* **Exercise objective**:
Rewrite the records from the line that contains "Task: Click the gear icon beside Settings" up to and including the line that contains "tap(36, 62)", replacing "checkbox" with "check box" and leaving everything else unchanged. Omit the pictures from your answer.

·····

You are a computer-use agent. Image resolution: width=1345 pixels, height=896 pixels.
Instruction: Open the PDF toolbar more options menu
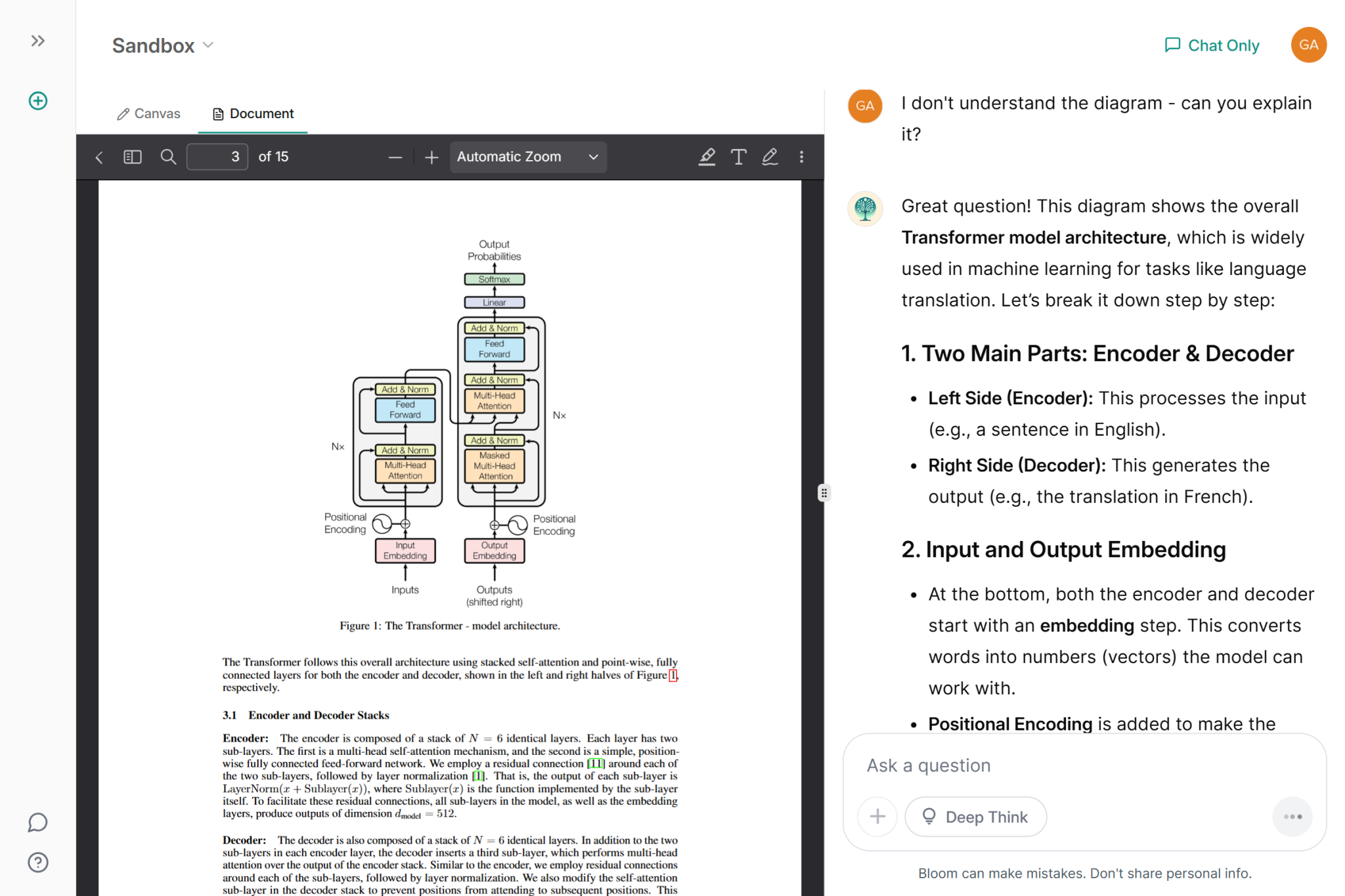(x=801, y=157)
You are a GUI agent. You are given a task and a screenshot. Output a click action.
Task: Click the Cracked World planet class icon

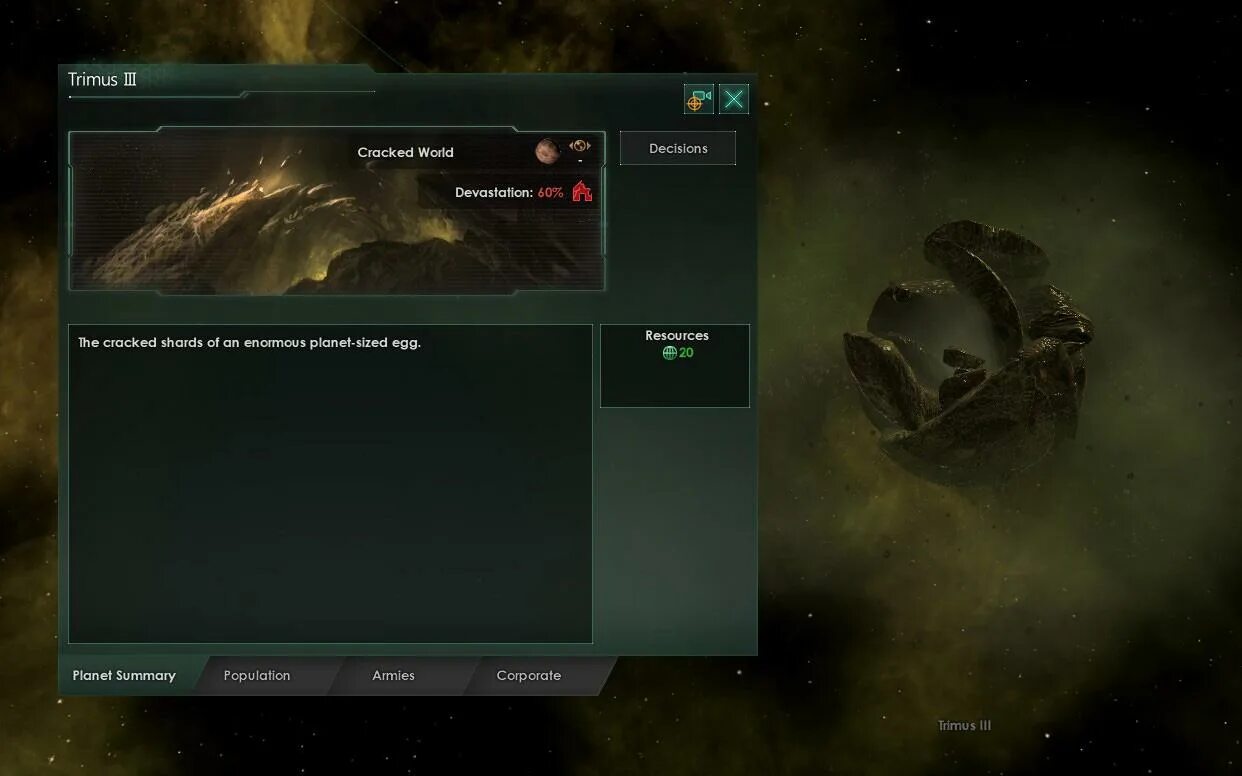546,151
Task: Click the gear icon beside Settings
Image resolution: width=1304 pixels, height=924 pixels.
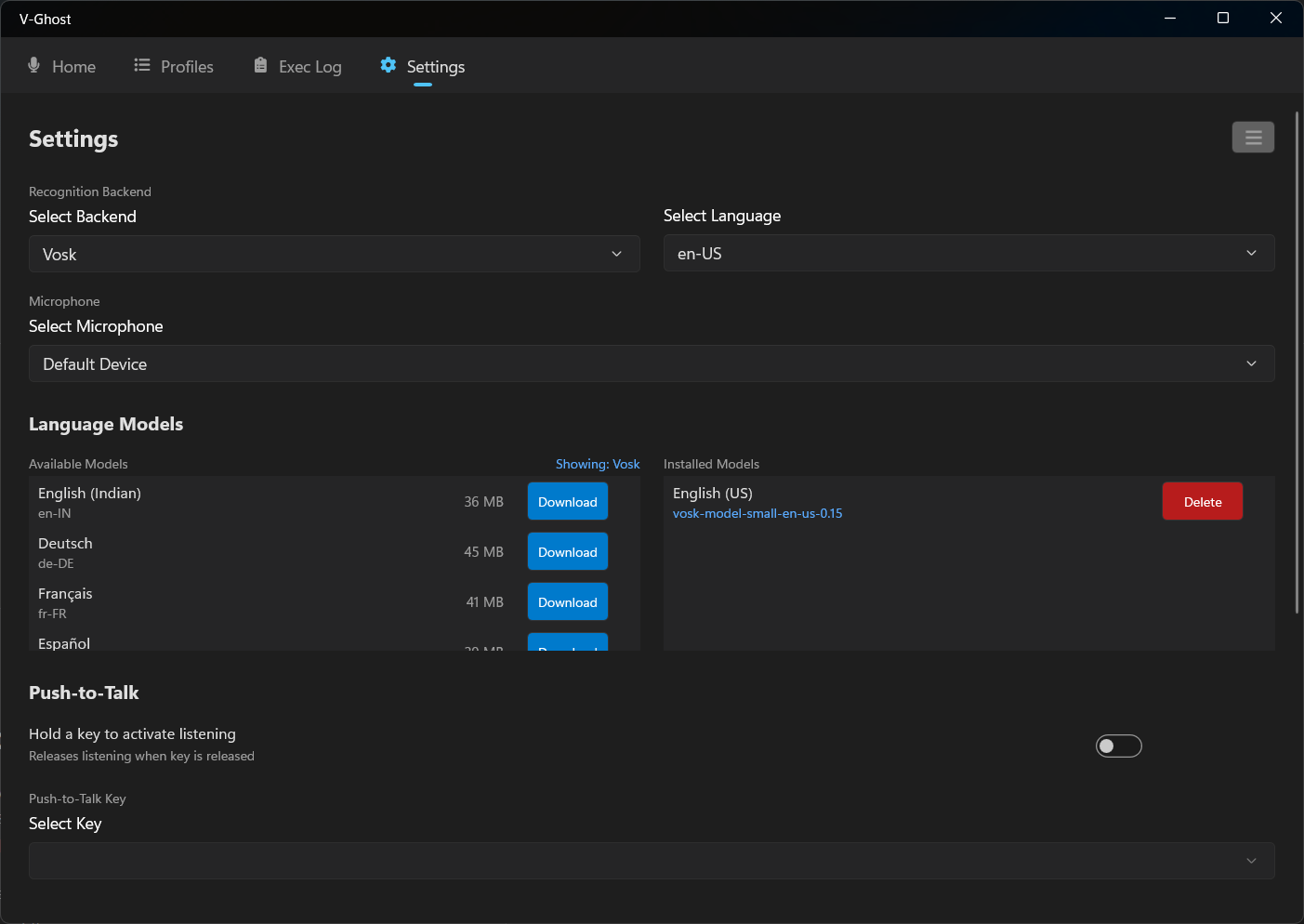Action: pyautogui.click(x=389, y=65)
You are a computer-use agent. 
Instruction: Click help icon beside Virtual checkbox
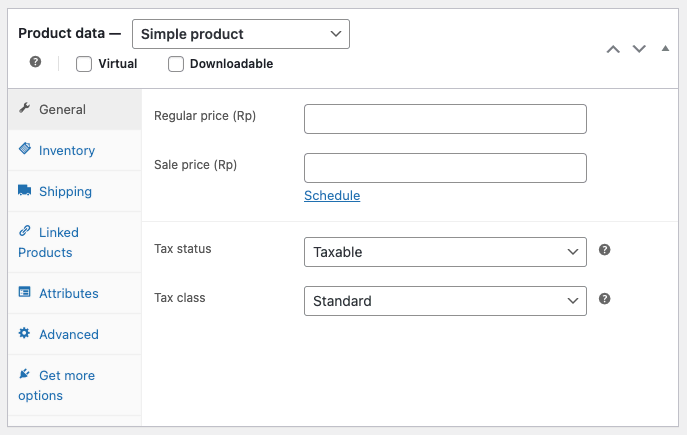tap(36, 62)
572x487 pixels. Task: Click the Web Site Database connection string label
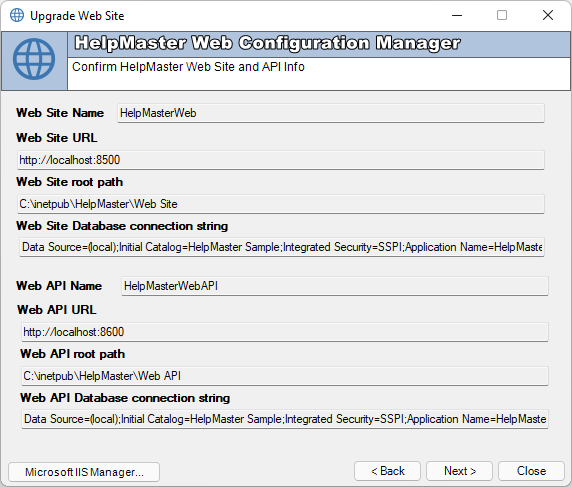(x=122, y=226)
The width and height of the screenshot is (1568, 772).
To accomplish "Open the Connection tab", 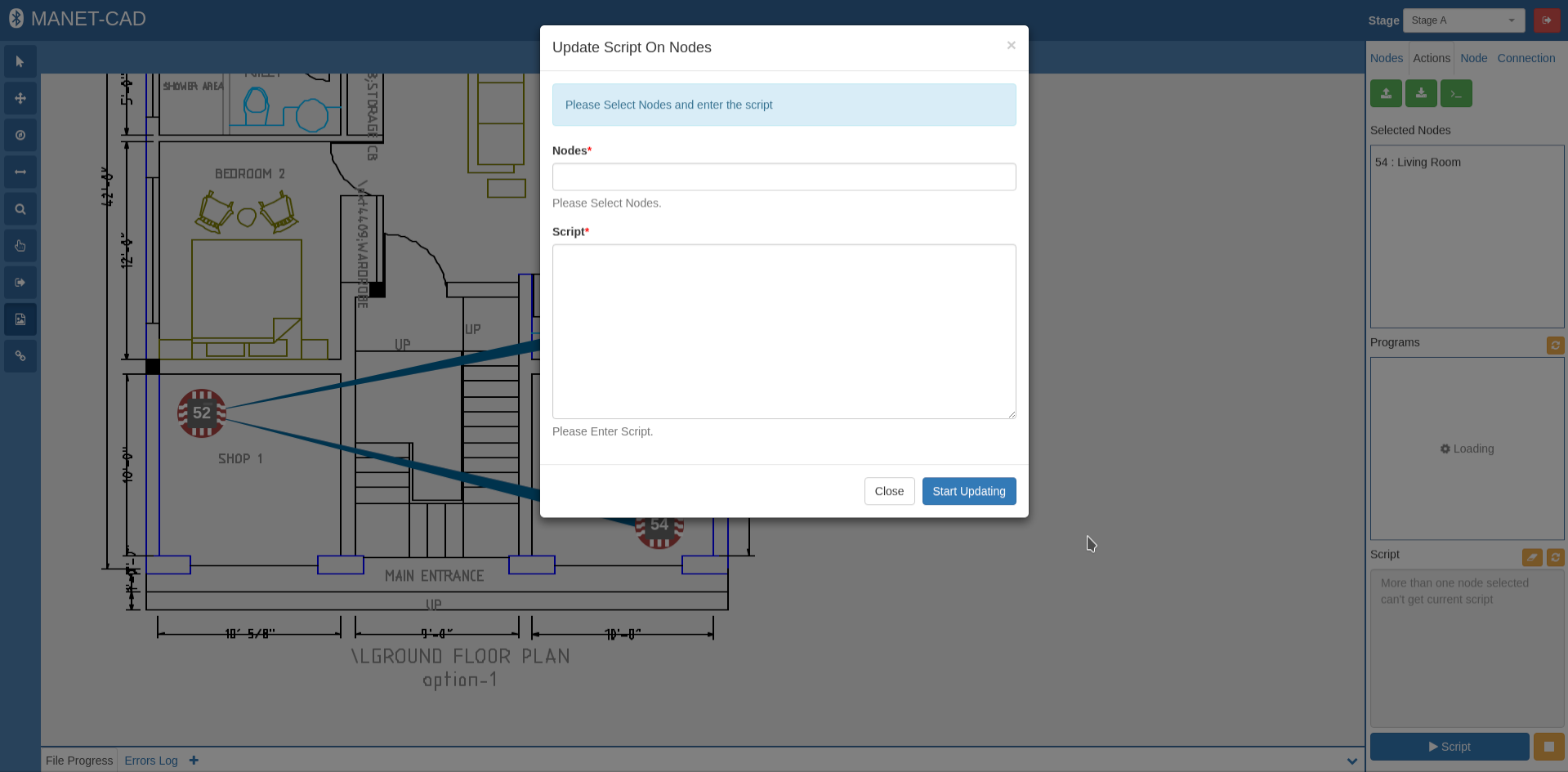I will click(x=1526, y=58).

·····

* **Exercise solution**:
Task: Click the gear icon beside Settings
Image resolution: width=1304 pixels, height=924 pixels.
Action: pyautogui.click(x=389, y=65)
You are a computer-use agent. 
Instruction: Click help icon beside Virtual check box
tap(36, 62)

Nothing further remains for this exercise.